Recently, two major players in the hospitality industry, MGM Resorts and Caesars Entertainment, found themselves sustaining direct, devastating attacks from cybercriminals. Both attacks shared a common thread: they exploited the human element within help desks, highlighting the critical need for robust training, policies, and procedures to protect against such incidents.
The MGM Cyber Attack
The MGM Resorts attackers didn’t use fancy software or Mission Impossible technology or techniques. Instead, they used the oldest trick in the book – a millennia-old trick, in fact: social engineering. In other words, lies.
“Social engineering” is a fancy word. It has its place. But calling it by the older and simpler name, “lies,” sets out in clear relief the simplicity (but maddening resiliency) of the threat that organizations face.
The “cyber” criminals who attacked MGM started with … a telephone. They called in to a help desk and convinced a human to believe they were a privileged user who needed to reset a password. The help desk rep wanted to help, fell victim to the lies, and eventually provided a way to reset the password. This seemingly innocent action marked the beginning of a catastrophic breach that paralyzed MGM’s operations.
Despite MGM’s best efforts, the attack shut down virtually everything. Guests in Las Vegas had to endure frustratingly long check-in and check-out processes, with wait times stretching to two hours. In a bold move, MGM made the decision not to pay any ransom to the hackers. But the aftermath left the company reeling, with millions of dollars in losses, and a black eye on their reputation that will be remembered for years.
Caesars Entertainment: A Similar Tale
Just a week earlier, Caesars Entertainment faced a strikingly similar incident, perpetrated by a different group of hackers.
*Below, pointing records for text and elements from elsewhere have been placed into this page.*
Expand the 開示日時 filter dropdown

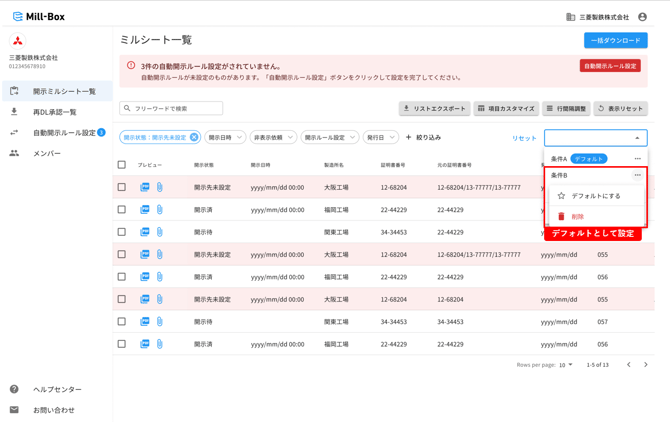click(x=225, y=137)
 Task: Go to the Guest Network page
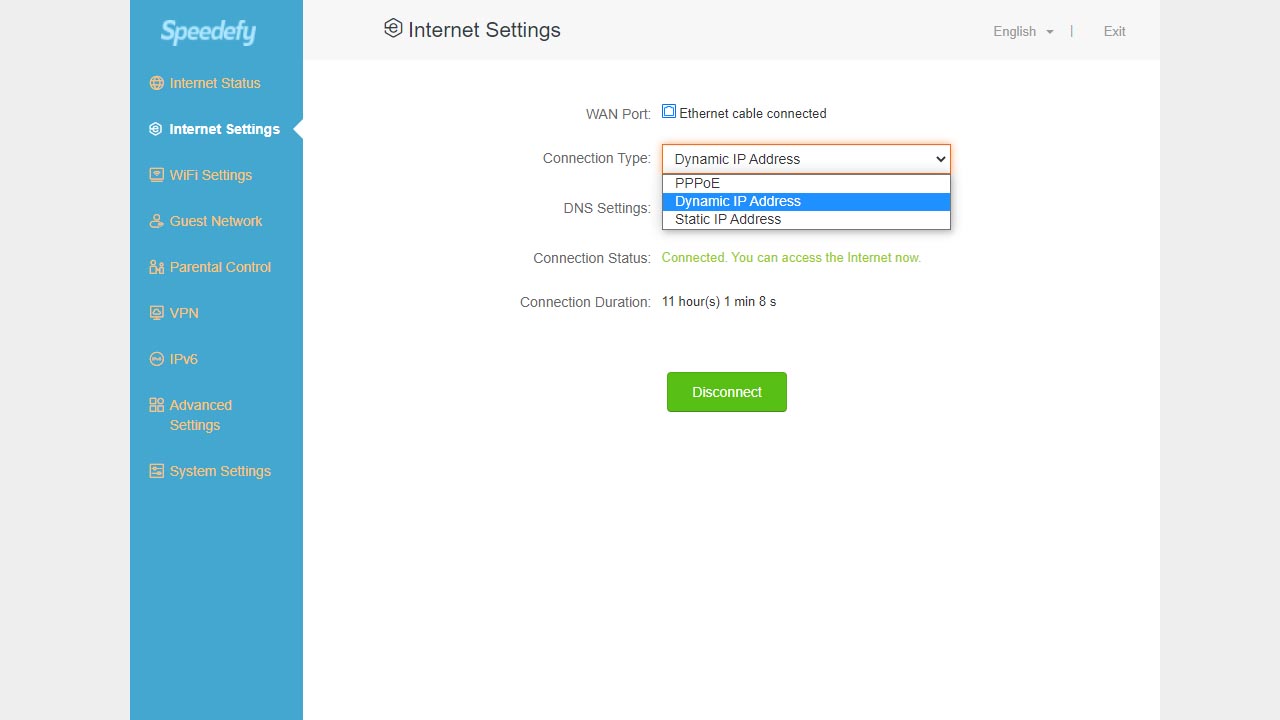215,221
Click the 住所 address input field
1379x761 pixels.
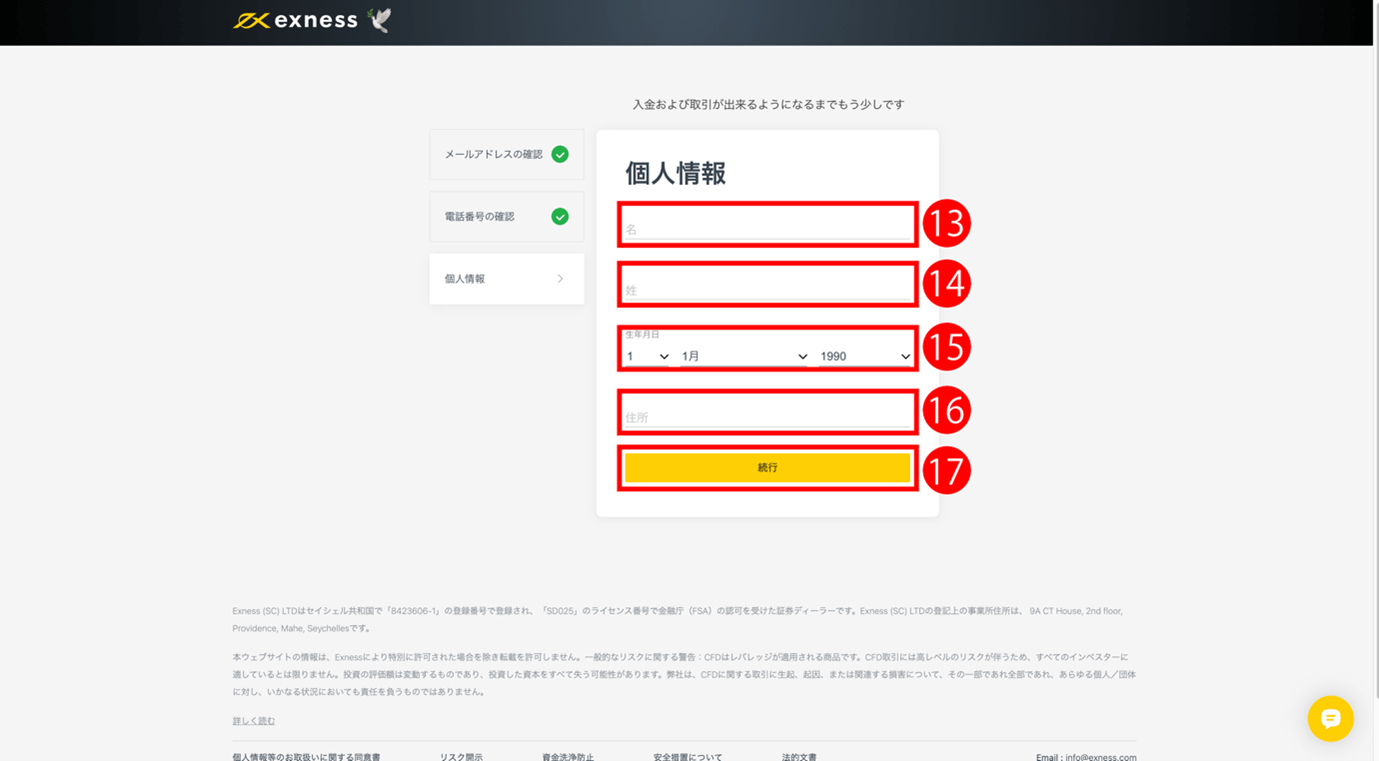click(x=767, y=416)
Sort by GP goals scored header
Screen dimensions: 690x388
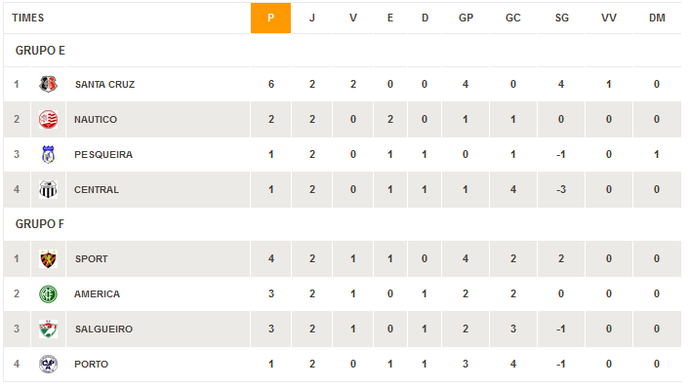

These cybercriminals, too, employed “social engineering tactics” (ahem, lies) to obtain the credentials of a privileged user through a help desk deception. The result was a disruptive and costly breach.
One thing that sets these incidents apart is that the attackers have openly boasted about their exploits, demonstrating a frightening audacity. Sadly, it’s an audacity born of success, since in too many such cases liars do prosper, contrary to the old proverb. But beneath the bravado lies a crucial lesson for businesses, particularly those relying on third-party help desks or Managed Service Providers (MSPs).
The Vulnerability Lies in Human Risk
Both the MGM and Caesars attacks underscore a fundamental truth in cybersecurity: the most significant vulnerability is often human error or manipulation.
Cybercriminals gather information from various sources, including LinkedIn and other online platforms. Armed with this knowledge, they impersonate legitimate users, convincing help desk personnel to unwittingly assist in compromising an organization’s security.
Mitigating the Risk: Training and Policies
To protect against these threats, organizations, especially those with revenues that make them extremely attractive targets, need to prioritize the following strategies:
- Comprehensive Training: Your first line of defense is a well-trained and vigilant workforce – including third-party contractors. Equip help desk personnel with the skills and knowledge to identify and respond to social engineering attempts effectively.
- Multi-Factor Authentication (MFA): Implement MFA wherever possible. Adding an extra layer of security tat makes it significantly harder for attackers to gain unauthorized access.
- Stringent Credential Management: Establish rigorous procedures for changing credentials, particularly for privileged users. Implement multiple authentication steps that require extensive verification before making changes.
- Deepfake and Audio Vulnerability: Acknowledge the growing threat of deepfake videos and audio impersonation. Implement protocols to validate user identities through multiple channels, reducing the risk of impersonation.
- Cyber Insurance: Ensure your business has the right cyber insurance coverage in place. Cyber insurance not only protects against financial losses but also provides access to specialized resources to help avoid, navigate and mitigate the aftermath of a cyber attack.
The Cost of Ignoring Human Risk
The MGM and Caesars attacks demonstrate that even the most sophisticated cyber defenses can crumble when humans are manipulated. MGM faced losses in the millions, while Caesars had to pay a staggering $50 million to regain control of its systems. These eye-watering numbers emphasize the importance of addressing human risk in cybersecurity.
In the urgent need to strengthen your organization’s cybersecurity defenses, it’s easy to be drawn to shiny, high-tech tools and solutions. They have their place. But they’re not the place to start.
The MGM and Caesars attacks serve as stark reminders that the greatest vulnerability remains the human element. By focusing on robust training, strict policies and procedures, and a layered approach to authentication, businesses can significantly reduce their exposure to threats like those faced by these hospitality giants.
In a world where cybercriminals are constantly evolving their tactics, one tactic and strategy remains supreme and overarching: The con. The convincing lie. It’s often the low-hanging, unsexy fruit that can prevent catastrophic disasters. Protect your organization by recognizing the critical role that human factors play in the cybersecurity equation.